“De Facundo a Rio Mayo tive o meu baptismo de “vento contra”, de mão dada com uma vintena de quilómetros de rípio agreste, com muita pedra e seixo solto. Não foi demolidor porque a etapa era pequena – pouco mais de cinquenta quilómetros. Amanhã será mais um teste, a caminho de Perito Moreno – a cidade, não o glaciar, que esse está longe e não decidi se o revisitarei…

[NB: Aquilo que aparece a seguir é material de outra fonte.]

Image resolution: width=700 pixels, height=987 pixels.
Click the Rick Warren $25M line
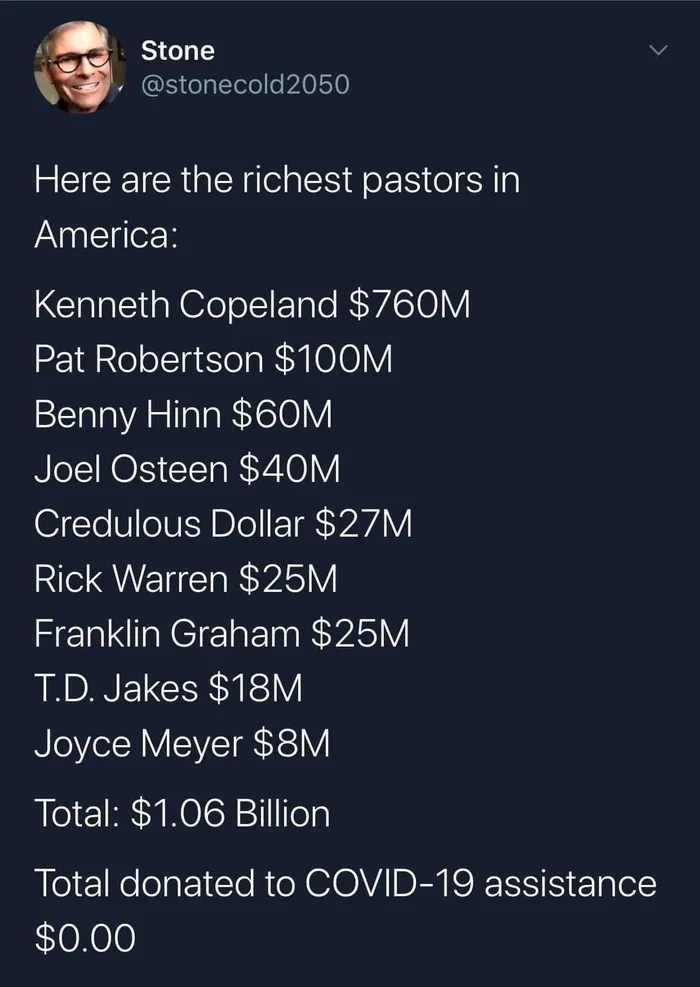186,578
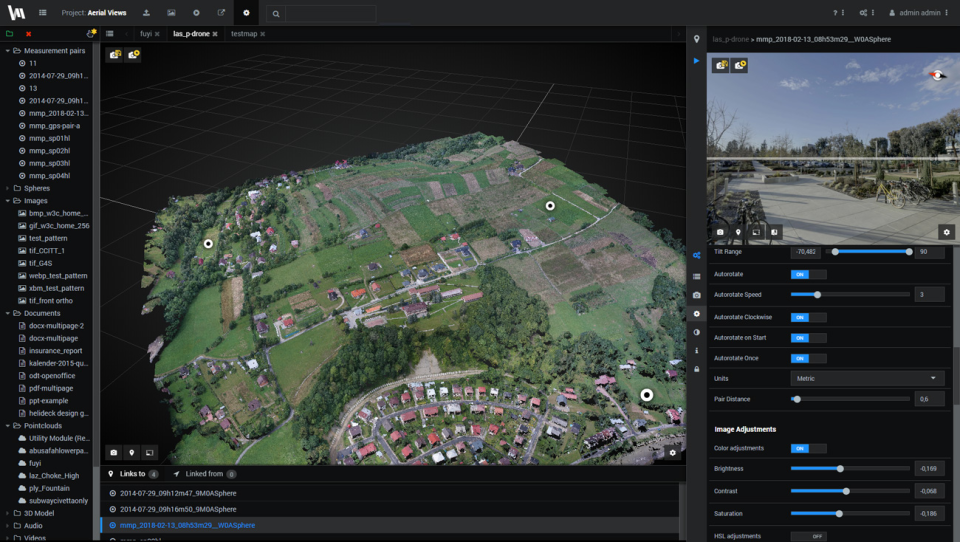Viewport: 960px width, 542px height.
Task: Open the lock icon in the settings strip
Action: 696,369
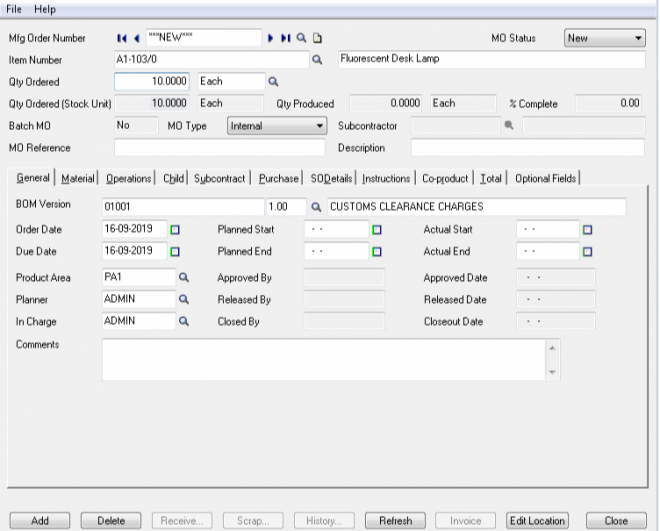Search Item Number with magnifier icon
Image resolution: width=660 pixels, height=531 pixels.
(318, 60)
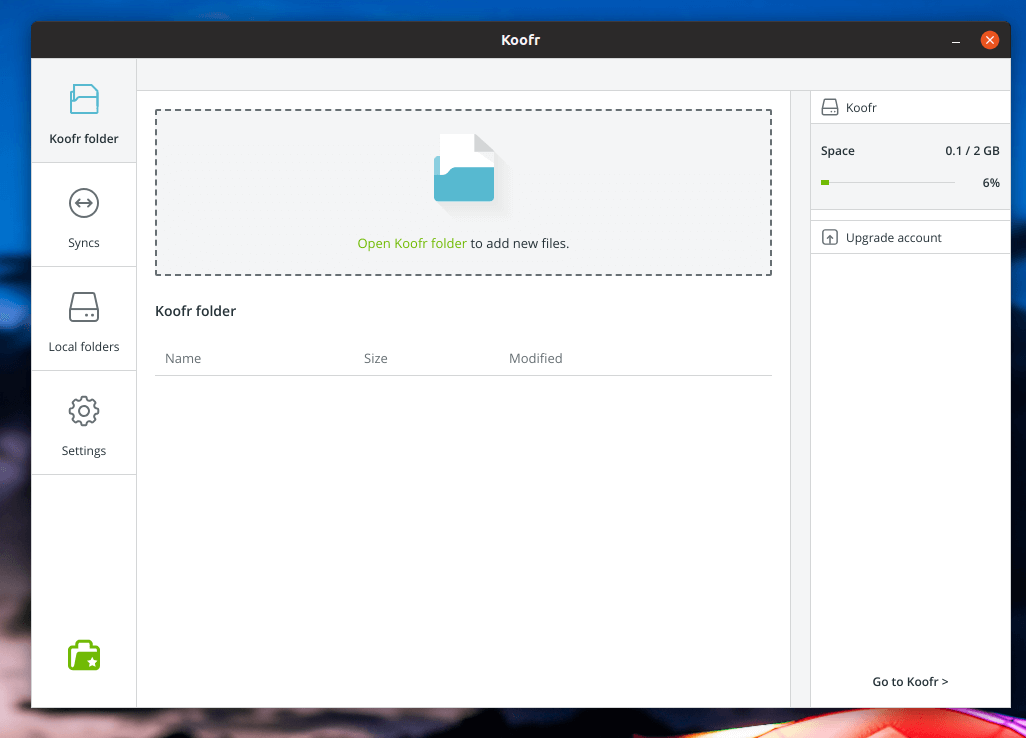Click the Upgrade account arrow icon

[x=829, y=238]
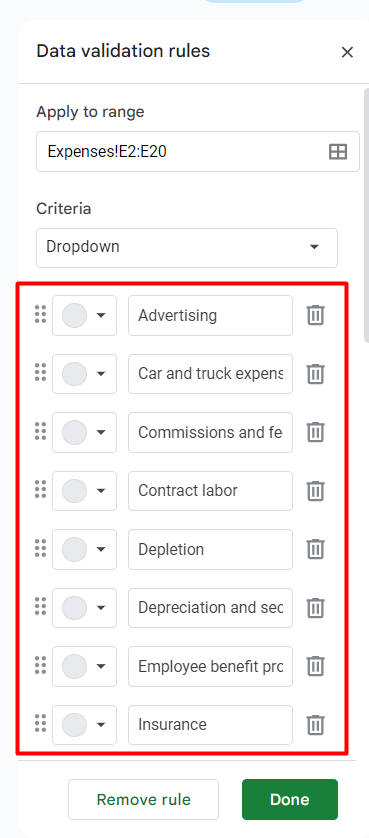Grab the drag handle beside Advertising

click(40, 314)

Algo que estou careca de saber, mas continua a surpreender-me, é que quando não dou pela existência do vento, isso não significa que não sopra, mas sim que me soprar na nuca. E quando mudo de direcção e o sinto, furioso e gelado, na cara, congratulo-me por não ter de o enfrentar todo o dia… Hoje fez-me andar de asa quase todo o dia e, aliado ao frio cortante que o sol longínquo não conseguiu amenizar, fez-me lacrimejar incontrolavelmente toda a manhã. Cinquenta quilómetros de rípio e surge o negro asfalto… Como é doce a sensação de passar do pesado rípio para o firme asfalto. O velocímetro “dispara”, os quilómetros correm muito mais rápidos, a suavidade da bicicleta sente-se em todo o corpo. Só o frio e o vento persistem… não sinto os pés, que estão tão frios quanto os pequenos charcos de água na berma da estrada, com uma espessa camada de gelo. A mão que vai do lado do sol, não me dói, está mesmo confortável, mas a outra, por sinal do lado do vento e da sombra, está dolorosamente fria. Com os pés, é mais ou menos o mesmos… é como se tivesse o corpo separado em dois. Quando paro para “almoçar”, percorridos exactamente oitenta quilómetros, sinto dificuldade em controlar os movimentos das mãos e vou alternando a mão que segura a sandes, mantendo a outra bem perto da “parte mais quente do corpo”!!
Aliás, se estou numa de confissões e confidências, cá vai mais uma… entre o quilómetro dez e quinze vem a irresistível vontade de urinar. E fico na expectativa, a ver se vai sair líquido ou sólido! Imagino que a urina vai sair em bolinhas, como granizo… felizmente ainda não aconteceu!! As misérias do homem, sujeito à violência da natureza… Infalível parece ser o mapa e o velocímetro. Dois ou três quilómetros antes dos 126 previstos, avisto Perito Moreno no meio de arbustos despidos, de ramos erguidos ao céu do desolador deserto. Quando faço o check-in no camping municipal – não que vá acampar, mas têm uns dormitórios baratos e quentinhos – recebo a boa notícia de que o Glorioso limpou o Twente e passámos à fase de grupos da champion.